Recently, the US Department of Labor (DOL) performed an audit of Cornell’s pay practices. During that audit, some small errors were discovered in pay that had been issued to certain hourly employees during the period from April, 2013 to April 2015. These errors were the result of time clock rounding errors and/or short-break deductions. If the rounding or breaks impacted overtime, the DOL asked us to compensate the impacted employee. Checks were issued to correct these errors at the end of August, although the DOL has instructed the university to stop payment on any checks that have not been deposited or cashed by September 30. The Payroll Office has received some questions related to the audit and the actions taken, to which the Payroll Office responds:
Q1. What is the significance of the April 2013 date if the practice was in place previous to that as well?
A1. The period of time examined (April 2013 through April 2015) was established by the DOL for the investigation.
Q2. What is the "further action" to be set in motion if the initial checks are not cashed by September 30?
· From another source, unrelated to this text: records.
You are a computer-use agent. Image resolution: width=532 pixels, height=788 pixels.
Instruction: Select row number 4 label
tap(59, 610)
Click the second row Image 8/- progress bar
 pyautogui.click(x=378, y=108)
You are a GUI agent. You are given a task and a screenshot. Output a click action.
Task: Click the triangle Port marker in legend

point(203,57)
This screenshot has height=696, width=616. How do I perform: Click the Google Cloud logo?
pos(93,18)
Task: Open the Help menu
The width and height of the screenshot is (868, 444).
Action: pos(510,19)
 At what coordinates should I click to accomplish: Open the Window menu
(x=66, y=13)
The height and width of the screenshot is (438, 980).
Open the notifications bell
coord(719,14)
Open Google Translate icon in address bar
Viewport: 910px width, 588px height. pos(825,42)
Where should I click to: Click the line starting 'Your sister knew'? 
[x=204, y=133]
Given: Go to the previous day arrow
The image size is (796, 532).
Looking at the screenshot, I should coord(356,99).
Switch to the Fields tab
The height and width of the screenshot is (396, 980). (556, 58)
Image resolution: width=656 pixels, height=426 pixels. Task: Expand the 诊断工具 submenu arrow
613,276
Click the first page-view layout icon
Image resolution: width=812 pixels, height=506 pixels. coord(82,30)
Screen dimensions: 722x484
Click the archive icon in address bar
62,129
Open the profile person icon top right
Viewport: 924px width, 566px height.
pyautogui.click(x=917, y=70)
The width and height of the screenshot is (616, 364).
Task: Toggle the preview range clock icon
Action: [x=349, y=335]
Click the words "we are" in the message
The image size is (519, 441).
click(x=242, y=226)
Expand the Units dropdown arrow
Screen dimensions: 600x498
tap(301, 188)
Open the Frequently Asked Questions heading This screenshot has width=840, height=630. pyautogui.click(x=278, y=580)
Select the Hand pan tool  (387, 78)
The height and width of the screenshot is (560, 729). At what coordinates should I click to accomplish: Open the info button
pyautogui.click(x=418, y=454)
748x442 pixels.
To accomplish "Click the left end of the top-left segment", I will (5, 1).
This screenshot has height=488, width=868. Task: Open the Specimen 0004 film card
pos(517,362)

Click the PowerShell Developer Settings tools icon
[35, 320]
A2. If the checks are not cashed by September 30, the university has been directed by the DOL to cancel them and report the employee names and dollar amounts of the uncashed checks. The DOL will attempt to contact employees who did not cash the checks. After three years, if an employee has not replied to the DOL and claimed the monies owed, the monies will be turned over to the U.S. Department of the Treasury.
Q3. How do we verify that we agree with the figures utilized to formulate the compensation provided?
A3. The DOL requested specific information regarding in and out punches from Kronos. The DOL reviewed the punch information and identified the calculations for which rounding of the in and out punches was not consistent with standard rounding practices. The university agreed to compensate employees for the instances where the punches were not in favor of the employee, as well as employees who had clocked out for any breaks that were less than 20 minutes. The rounding rules have now been revised in the system. We hope this explanation is satisfactory; if you have further questions, please contact Robi Peters at 254-2263 or rmp237@cornell.edu.
Q4. Are all withholdings taken out or do we need to claim this as extra income at tax time?
A4. Tax withholdings have been calculated and deducted accordingly.